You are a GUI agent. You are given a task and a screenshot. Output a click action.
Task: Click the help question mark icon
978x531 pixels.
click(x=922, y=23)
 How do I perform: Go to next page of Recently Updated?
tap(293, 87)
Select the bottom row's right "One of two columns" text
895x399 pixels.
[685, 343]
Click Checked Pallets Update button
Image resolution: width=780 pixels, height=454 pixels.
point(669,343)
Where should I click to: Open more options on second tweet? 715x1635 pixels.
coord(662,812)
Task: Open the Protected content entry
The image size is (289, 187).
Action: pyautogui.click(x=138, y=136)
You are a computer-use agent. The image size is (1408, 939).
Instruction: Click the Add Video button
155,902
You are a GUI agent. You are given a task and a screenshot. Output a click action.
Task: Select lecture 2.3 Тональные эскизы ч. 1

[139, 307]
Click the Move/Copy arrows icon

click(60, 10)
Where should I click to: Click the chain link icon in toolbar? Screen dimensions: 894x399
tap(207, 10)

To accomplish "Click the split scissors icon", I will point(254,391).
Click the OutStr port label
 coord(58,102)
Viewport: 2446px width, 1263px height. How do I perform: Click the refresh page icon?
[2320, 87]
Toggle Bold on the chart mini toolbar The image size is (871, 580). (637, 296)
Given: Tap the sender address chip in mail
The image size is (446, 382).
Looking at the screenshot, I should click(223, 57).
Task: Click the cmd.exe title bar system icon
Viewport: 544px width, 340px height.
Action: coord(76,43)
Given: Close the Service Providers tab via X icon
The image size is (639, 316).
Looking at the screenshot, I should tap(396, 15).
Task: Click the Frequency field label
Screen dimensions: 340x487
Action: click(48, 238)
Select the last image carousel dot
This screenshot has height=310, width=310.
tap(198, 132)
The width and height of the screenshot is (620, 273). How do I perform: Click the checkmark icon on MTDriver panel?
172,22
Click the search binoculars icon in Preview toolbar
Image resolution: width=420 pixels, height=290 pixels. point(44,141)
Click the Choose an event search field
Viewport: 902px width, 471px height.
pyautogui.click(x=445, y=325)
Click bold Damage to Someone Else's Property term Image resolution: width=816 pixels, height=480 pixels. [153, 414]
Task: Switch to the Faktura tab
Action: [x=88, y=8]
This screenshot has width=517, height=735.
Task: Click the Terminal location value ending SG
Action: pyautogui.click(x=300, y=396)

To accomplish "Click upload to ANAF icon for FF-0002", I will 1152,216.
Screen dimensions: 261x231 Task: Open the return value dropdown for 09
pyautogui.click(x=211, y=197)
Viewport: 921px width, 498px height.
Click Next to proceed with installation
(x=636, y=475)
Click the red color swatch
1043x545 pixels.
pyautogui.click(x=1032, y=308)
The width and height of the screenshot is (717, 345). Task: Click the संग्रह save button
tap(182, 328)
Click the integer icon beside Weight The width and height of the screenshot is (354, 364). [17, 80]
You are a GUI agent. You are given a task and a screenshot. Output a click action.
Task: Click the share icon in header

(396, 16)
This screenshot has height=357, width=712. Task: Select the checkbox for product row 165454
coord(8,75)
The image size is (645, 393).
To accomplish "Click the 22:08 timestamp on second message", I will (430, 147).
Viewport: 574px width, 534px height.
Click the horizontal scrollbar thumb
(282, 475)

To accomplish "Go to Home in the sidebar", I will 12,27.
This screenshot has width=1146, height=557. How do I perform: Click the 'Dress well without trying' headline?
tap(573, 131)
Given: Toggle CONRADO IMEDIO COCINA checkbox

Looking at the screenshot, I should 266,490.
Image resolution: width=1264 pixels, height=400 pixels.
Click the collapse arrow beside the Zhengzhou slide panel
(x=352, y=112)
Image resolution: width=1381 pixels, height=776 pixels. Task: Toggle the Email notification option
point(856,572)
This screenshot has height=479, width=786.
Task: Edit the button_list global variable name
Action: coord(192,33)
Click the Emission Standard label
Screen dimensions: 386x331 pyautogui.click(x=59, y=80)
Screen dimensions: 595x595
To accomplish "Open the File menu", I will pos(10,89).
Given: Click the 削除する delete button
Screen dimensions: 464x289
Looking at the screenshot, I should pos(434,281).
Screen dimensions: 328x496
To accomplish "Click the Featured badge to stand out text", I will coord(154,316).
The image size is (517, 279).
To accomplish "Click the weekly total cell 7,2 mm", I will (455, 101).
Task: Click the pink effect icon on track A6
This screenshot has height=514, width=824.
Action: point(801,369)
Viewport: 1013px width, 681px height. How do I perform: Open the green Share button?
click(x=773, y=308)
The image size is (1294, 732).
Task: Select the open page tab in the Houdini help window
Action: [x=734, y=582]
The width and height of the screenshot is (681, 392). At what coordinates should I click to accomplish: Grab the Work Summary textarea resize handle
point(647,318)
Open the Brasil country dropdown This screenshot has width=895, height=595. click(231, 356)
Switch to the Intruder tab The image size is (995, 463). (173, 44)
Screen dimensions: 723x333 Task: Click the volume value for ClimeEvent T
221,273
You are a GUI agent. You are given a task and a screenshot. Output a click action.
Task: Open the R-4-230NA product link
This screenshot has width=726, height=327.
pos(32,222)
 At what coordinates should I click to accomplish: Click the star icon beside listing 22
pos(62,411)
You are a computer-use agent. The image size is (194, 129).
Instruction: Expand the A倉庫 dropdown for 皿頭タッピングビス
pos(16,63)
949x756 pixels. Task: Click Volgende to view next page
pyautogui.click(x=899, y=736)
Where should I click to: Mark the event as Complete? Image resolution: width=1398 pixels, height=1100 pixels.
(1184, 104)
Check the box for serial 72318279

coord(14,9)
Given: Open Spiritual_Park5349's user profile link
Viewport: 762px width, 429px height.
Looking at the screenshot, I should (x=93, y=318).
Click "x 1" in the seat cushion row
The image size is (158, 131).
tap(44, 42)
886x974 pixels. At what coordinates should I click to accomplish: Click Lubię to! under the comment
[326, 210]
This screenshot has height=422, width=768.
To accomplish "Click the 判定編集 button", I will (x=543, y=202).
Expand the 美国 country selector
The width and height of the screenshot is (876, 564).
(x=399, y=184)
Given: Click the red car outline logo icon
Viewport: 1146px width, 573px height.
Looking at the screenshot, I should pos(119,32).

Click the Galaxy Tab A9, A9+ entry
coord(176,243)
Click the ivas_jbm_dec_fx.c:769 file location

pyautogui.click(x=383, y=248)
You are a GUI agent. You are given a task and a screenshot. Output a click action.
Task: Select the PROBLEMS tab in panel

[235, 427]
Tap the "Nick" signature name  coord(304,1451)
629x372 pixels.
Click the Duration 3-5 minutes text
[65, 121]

» **Problem description**: Among the lines above, find those with the word "will". Copy them.

» **Task answer**:
To accomplish "Click the split scissors icon", I will point(254,391).
To accomplish "Click upload to ANAF icon for FF-0002", I will 1152,216.
To accomplish "Click the 22:08 timestamp on second message", I will (430, 147).
To accomplish "Go to Home in the sidebar", I will 12,27.
To accomplish "Open the File menu", I will pos(10,89).
To accomplish "Click the Featured badge to stand out text", I will coord(154,316).
To accomplish "Click the weekly total cell 7,2 mm", I will (455, 101).
To accomplish "Click the 判定編集 button", I will (x=543, y=202).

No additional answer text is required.